(Excerpt provided)

🌅 America's new Golden Age: an update
Chaotic trade policy is a bad start. And the Age of AI isn't yet here
“Yet even amid the plethora of positivity (about AI and other technological advances), the risk to growth from Trumponomics — especially regarding immigration, trade, and overall policy uncertainty — shouldn’t be dismissed. Not at all.” - “A (new) American Golden Age,” published in Faster, Please! on Jan. 20, 2025.
The 2020s have been a tumultuous decade for America, a superpower with global interests. It’s quite the list: a pandemic, a pandemic-driven recession, the biggest European war since World War Two, the nastiest inflationary surge in 40 years, and now a “US vs. the World” trade war instigated by the former. (Well, to be specific, instigated by President Donald Trump.)
Everything everywhere seemingly all at once, basically.

(End Excerpt provided)

▶ What this task involves
List every event the piece on America's new Golden Age names in its list of what has made the 2020s tumultuous for America. The items that follow come from a separate source unrelated to the piece on America's new Golden Age.

(Data extract)

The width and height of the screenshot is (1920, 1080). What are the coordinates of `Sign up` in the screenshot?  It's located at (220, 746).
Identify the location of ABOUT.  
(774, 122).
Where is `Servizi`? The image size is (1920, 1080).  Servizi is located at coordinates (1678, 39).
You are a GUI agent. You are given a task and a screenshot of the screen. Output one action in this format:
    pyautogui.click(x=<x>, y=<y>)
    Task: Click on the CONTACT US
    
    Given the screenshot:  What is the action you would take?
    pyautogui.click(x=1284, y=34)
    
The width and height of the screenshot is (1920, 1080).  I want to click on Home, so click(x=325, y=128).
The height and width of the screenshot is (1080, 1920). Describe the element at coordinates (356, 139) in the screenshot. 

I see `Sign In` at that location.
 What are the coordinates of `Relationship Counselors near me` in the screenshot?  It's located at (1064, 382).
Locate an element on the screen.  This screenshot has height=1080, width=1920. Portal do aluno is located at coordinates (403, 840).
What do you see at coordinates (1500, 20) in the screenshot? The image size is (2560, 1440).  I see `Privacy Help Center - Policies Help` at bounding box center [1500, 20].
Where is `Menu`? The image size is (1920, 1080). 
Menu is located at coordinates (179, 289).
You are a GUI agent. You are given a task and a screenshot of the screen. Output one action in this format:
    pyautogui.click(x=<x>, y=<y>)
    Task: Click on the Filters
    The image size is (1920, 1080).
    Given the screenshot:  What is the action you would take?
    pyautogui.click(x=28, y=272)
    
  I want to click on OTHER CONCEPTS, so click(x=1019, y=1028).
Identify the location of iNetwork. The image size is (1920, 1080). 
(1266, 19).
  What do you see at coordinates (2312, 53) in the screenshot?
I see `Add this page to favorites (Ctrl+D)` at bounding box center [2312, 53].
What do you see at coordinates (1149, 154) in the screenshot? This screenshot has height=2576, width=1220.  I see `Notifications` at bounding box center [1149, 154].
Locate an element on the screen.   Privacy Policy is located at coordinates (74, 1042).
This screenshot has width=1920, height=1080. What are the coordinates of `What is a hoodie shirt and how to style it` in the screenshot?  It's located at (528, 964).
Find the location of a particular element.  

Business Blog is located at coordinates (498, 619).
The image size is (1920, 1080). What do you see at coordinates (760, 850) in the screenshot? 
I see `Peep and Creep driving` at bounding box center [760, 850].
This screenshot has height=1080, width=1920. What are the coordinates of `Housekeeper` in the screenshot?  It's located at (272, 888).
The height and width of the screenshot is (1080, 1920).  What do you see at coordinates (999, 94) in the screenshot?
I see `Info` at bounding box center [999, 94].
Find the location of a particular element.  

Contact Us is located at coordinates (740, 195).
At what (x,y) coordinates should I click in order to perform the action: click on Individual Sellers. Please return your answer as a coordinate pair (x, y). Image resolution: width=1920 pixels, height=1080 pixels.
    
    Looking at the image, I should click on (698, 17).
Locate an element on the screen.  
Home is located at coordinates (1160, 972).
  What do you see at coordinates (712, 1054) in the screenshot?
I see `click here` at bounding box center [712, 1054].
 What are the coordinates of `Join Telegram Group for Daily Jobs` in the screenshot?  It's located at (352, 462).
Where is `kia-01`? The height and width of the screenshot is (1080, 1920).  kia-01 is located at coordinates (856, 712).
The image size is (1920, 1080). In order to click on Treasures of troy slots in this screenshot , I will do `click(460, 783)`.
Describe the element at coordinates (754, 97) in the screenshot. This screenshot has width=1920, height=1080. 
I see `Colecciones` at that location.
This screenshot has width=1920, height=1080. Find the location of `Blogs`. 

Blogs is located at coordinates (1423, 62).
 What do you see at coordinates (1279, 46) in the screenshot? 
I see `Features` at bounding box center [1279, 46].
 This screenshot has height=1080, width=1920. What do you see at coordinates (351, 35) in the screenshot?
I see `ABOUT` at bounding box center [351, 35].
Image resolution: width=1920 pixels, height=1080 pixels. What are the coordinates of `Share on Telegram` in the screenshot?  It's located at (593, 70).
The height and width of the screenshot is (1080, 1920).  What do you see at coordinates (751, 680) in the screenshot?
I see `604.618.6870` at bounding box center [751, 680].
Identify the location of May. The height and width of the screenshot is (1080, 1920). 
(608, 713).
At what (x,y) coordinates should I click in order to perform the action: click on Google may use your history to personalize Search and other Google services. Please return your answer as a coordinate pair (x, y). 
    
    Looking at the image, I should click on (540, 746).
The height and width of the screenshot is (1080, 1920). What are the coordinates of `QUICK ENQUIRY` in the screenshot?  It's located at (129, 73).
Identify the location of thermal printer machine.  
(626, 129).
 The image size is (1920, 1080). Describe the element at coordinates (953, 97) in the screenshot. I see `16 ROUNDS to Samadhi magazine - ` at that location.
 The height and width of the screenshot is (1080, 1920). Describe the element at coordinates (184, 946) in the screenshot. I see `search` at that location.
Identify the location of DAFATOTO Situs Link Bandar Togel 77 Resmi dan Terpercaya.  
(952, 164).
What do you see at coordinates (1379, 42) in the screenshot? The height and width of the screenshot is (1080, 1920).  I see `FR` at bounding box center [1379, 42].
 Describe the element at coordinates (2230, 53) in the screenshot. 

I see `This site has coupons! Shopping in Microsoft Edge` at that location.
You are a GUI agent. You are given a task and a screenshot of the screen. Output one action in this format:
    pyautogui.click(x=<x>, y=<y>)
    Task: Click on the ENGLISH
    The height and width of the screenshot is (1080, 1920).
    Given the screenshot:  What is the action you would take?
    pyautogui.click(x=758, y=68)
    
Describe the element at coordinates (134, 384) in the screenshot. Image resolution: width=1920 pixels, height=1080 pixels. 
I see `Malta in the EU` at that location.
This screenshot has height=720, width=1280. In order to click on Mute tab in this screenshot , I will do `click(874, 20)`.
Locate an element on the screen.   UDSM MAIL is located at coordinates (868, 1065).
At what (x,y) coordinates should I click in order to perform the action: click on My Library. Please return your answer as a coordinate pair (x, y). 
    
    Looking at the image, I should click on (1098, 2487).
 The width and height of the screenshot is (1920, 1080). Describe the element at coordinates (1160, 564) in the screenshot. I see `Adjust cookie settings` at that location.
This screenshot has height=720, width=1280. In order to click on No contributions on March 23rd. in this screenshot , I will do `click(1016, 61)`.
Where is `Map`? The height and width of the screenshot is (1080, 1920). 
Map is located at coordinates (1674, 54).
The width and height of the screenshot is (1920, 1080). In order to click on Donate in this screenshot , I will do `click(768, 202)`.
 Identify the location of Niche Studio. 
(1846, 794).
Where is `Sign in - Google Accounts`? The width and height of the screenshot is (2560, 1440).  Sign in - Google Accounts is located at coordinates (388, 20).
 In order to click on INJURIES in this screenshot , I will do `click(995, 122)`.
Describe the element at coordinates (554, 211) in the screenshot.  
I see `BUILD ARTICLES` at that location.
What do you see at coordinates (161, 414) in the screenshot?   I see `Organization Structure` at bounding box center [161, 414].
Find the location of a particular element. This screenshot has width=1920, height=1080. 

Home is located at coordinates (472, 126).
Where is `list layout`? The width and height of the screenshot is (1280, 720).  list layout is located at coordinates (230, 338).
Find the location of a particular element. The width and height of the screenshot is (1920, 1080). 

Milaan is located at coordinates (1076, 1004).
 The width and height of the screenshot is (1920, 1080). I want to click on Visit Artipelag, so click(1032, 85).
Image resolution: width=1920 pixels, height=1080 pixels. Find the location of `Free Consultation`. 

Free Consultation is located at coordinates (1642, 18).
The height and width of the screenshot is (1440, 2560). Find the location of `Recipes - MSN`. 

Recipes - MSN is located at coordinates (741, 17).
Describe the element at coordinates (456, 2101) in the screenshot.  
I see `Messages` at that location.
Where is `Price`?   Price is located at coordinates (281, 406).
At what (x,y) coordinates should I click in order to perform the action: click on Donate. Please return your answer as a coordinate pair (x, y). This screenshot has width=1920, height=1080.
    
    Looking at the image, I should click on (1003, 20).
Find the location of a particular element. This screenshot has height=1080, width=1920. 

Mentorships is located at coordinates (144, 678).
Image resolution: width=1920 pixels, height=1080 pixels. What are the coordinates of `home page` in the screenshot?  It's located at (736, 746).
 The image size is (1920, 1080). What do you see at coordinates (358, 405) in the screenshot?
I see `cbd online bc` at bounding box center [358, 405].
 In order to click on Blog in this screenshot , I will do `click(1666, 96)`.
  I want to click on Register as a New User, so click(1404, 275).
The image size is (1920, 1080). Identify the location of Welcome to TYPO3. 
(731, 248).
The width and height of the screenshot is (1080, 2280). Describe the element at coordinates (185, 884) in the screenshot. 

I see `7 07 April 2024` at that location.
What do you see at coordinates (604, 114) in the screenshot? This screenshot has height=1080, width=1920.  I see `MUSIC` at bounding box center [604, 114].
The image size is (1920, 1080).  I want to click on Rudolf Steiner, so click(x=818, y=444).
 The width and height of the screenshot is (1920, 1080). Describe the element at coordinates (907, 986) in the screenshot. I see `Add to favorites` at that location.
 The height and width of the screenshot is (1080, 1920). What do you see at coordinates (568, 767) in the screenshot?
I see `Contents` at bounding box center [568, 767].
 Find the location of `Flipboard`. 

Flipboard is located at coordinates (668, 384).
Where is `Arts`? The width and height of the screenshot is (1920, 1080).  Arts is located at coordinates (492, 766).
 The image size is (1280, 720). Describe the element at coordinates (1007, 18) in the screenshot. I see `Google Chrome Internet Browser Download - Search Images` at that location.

(End Data extract)

▶ Answer space
- a pandemic
- a pandemic-driven recession
- the biggest European war since World War Two
- the nastiest inflationary surge in 40 years
- a "US vs. the World" trade war